▶ Extracted text:
----

I have seen poor performance of the CuBLAS API when using small matrices especially the batched general matrix multiplication. My goal is to write a fast kernel to calculate batched complex double matrix multiplications for a matrix size of 2x2. The kernel should be able extract these matrices from larger square matrices, i.e. block matrix multiplications.
The kernel that I have written calculates 8 2x2 double complex matrix multiplications per block (32 threads). I can achieve about 1.65 double GFlops (NSight analysis) on a GTX 970 (compute capability 5.2) which should perform 109 double GFlops. It takes about 300ms to calculate 9.1 million matrix multiplications.
*a
, *b
and *c
are pointers to an array of N times nxn matrices. These matrices must be squared.
lda
, ldb
, ldc
are leading dimensions of all input matrices. Using these parameters any square matrix array can be used to extract 2x2 matrices.
Question: How do I increase the performance of this kernel?
#define THREADMULTIPLIER 8
__global__ void bulkMatrixMul(const cuDoubleComplex *a, int lda, const cuDoubleComplex *b, int ldb, cuDoubleComplex *c, int ldc){
int pos = (THREADMULTIPLIER * blockIdx.x + threadIdx.z);
int ia = pos * lda * lda + threadIdx.x;
int ib = (pos * ldb + threadIdx.y) * ldb;
c[(pos * ldc + threadIdx.y) * ldc + threadIdx.x] = cuCfma(a[ia], b[ib], cuCmul(a[ia + LD], b[ib + 1]));
};
void bulkBatchedMatrixMul(complex<double> *a, int lda, complex<double> *b, int ldb, complex<double> *c, int ldc, int batchSize, cudaStream_t *stream){
dim3 threads(2, 2, THREADMULTIPLIER);
bulkMatrixMul << <batchSize / THREADMULTIPLIER, threads, 0, *stream >> >((cuDoubleComplex*)a, lda, (cuDoubleComplex*)b, ldb, (cuDoubleComplex*)c , ldc);
if (cudaSuccess != cudaGetLastError())
printf("Error!\n");
}
I have made my kernel 10 times faster by analysing Christian Sarofeen's code:
- it is faster if you write a sum as a whole instead of using += and -=.

----

[Rows showing where targets appear]

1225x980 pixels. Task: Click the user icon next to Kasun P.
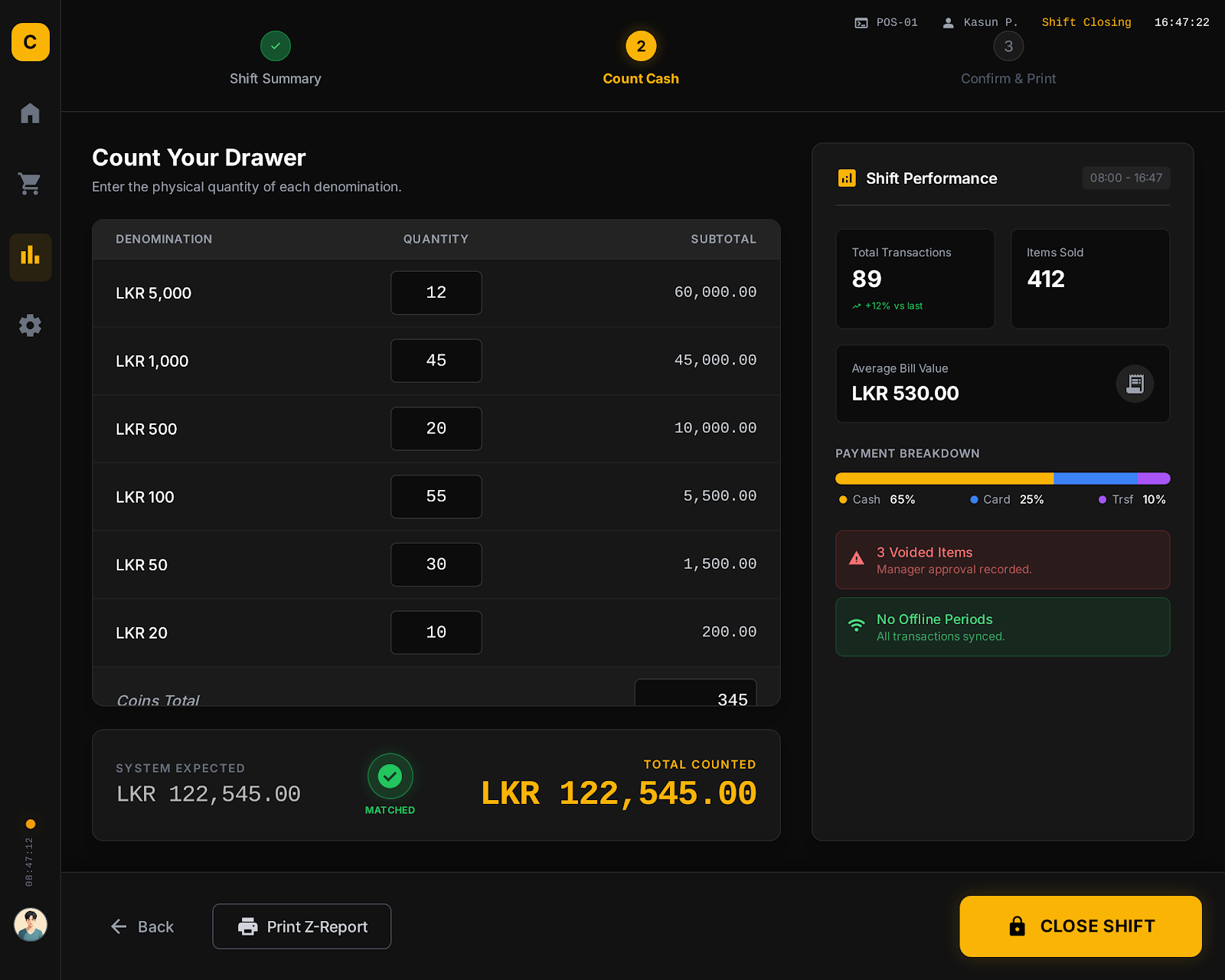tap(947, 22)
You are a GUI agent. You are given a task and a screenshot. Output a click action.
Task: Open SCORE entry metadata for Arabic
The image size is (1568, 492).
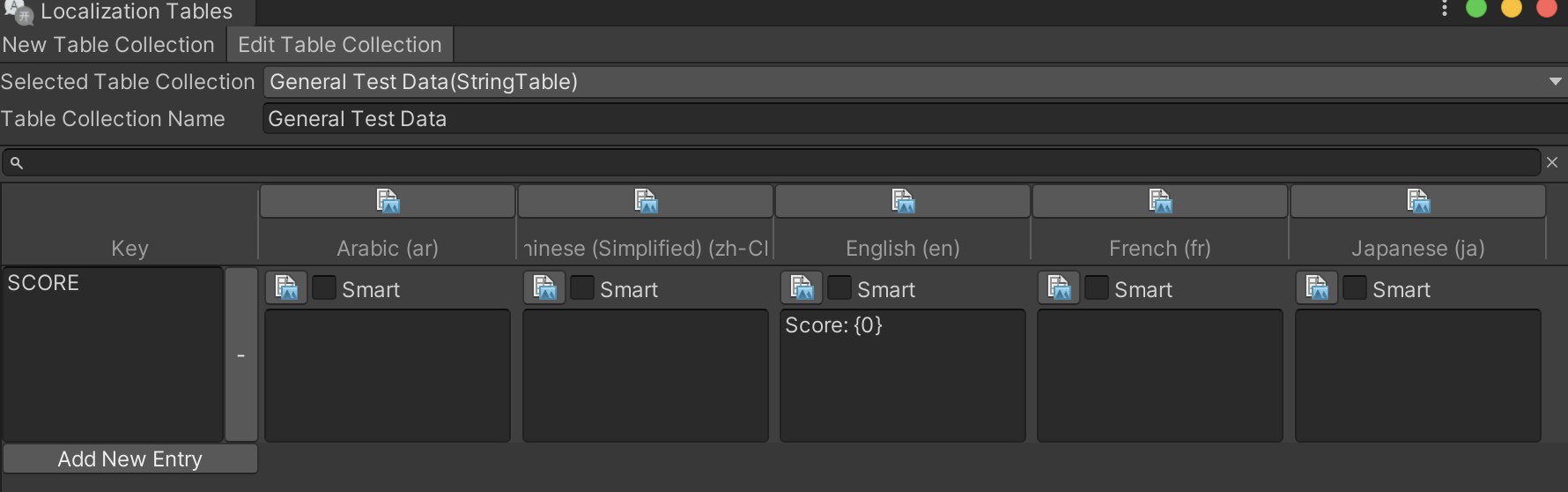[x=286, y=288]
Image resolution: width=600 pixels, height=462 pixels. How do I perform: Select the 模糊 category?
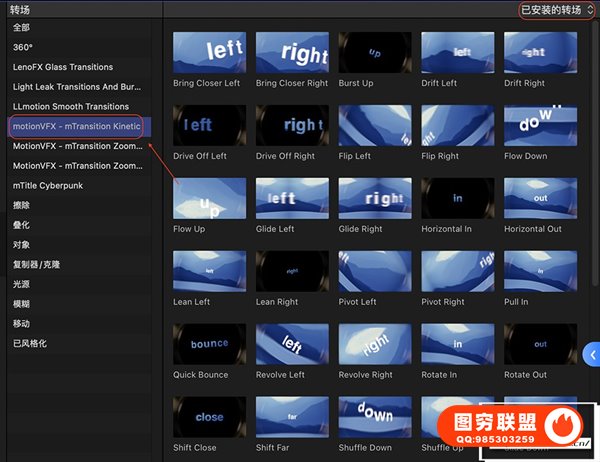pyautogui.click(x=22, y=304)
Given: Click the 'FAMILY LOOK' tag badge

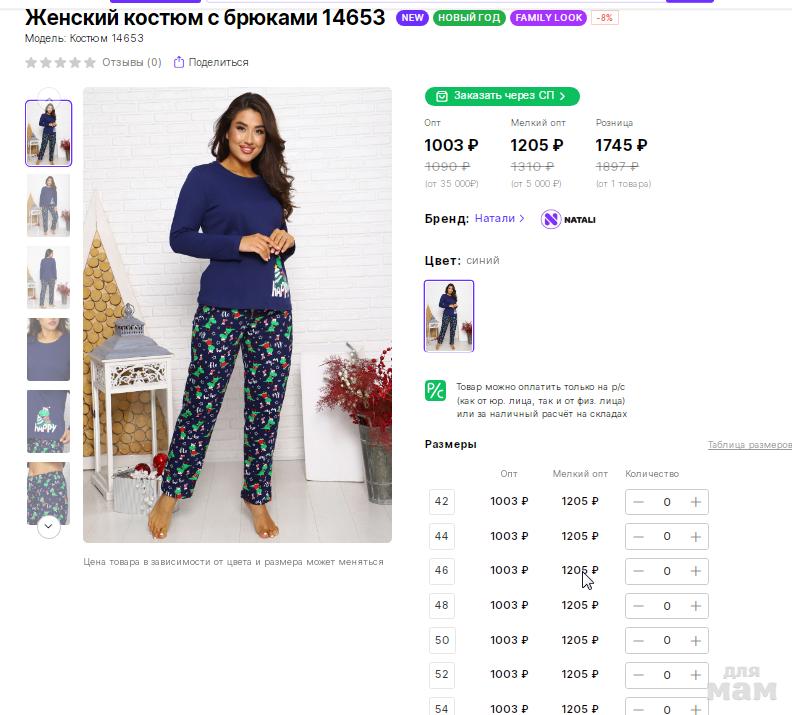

----

▶ Tasks for this exercise:
A) Answer these questions about the thread on the batched 2x2 matrix multiplication kernel:
(i) On which GPU was the kernel measured, and what compute capability does it have?
(ii) How many threads does each block use?
(iii) According to the final line, what is faster than using += and -=?
B) Extend the thread on the batched 2x2 matrix multiplication kernel, starting after its final line.

▶ Answers below:
A)
(i) A GTX 970, with compute capability 5.2.
(ii) 32 threads.
(iii) Writing a sum as a whole.

B)
- declaring the output, especially if you split the real & imaginary calculations of the output increases speed.
The kernel below is an optimised kernel calculating 16 matrix multiplications per block. It can calculate 9.1 million matrix multiplications in 31 ms: I use a batchSize of 10000 and call this kernel 70 times per stream in 13 streams. According to NSight it achieves about 15 double GFlops. A GTX970 was used.
__global__ void bulkMatrixMul(const cuDoubleComplex *a, int lda, const cuDoubleComplex *b, int ldb, cuDoubleComplex *c, int ldc){
int pos = (blockDim.z * blockIdx.x + threadIdx.z);
int ia = pos * lda * lda + threadIdx.x;
int ib = (pos * ldb + threadIdx.y) * ldb;
cuDoubleComplex cR;
cR.x = a[ia].x * b[ib].x - a[ia].y * b[ib].y - a[ia + lda].y * b[ib + 1].y + a[ia + lda].x * b[ib + 1].x;
cR.y = a[ia].x * b[ib].y + a[ia].y * b[ib].x + a[ia + lda].x * b[ib + 1].y + a[ia + lda].y * b[ib + 1].x;
c[(pos * ldc + threadIdx.y) * ldc + threadIdx.x] = cR;
};
void bulkBatchedMatrixMul(complex<double> *a, int lda, complex<double> *b, int ldb, complex<double> *c, int ldc, int batchSize, cudaStream_t *stream){
dim3 threads(2, 2, 16);
bulkMatrixMul <<< batchSize / 16, threads, 0, *stream >>>((cuDoubleComplex*)a, lda, (cuDoubleComplex*)b, ldb, (cuDoubleComplex*)c , ldc);
if (cudaSuccess != cudaGetLastError())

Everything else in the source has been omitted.